Only the lines below from the one containing "Task: Click the Search intent breakdown item" to the one containing "This screenshot has width=728, height=360." should be repeated, both included and unchanged.

#### Records to process ####

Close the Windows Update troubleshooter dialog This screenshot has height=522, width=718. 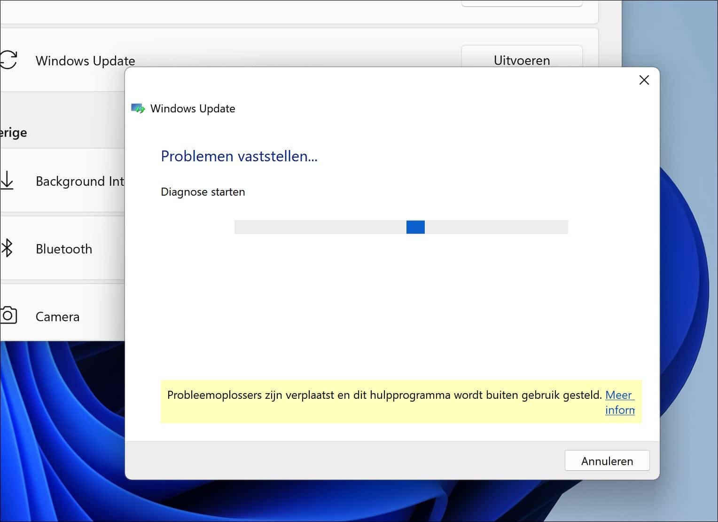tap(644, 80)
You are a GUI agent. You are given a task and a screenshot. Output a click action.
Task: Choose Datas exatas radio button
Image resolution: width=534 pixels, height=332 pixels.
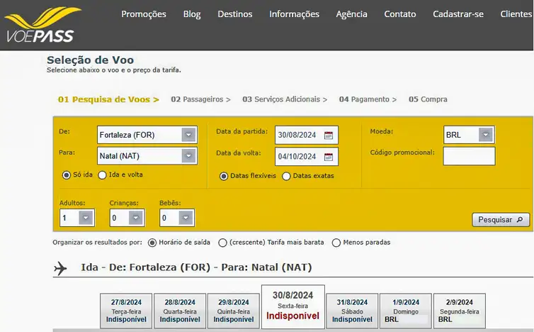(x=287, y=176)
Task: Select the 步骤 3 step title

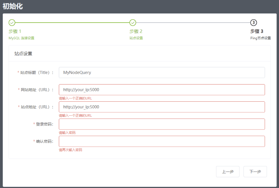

####
#### Records to process ####

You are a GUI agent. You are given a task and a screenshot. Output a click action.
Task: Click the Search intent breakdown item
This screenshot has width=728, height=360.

####

Exercise output:
Task: Click the Search intent breakdown item
This screenshot has width=728, height=360.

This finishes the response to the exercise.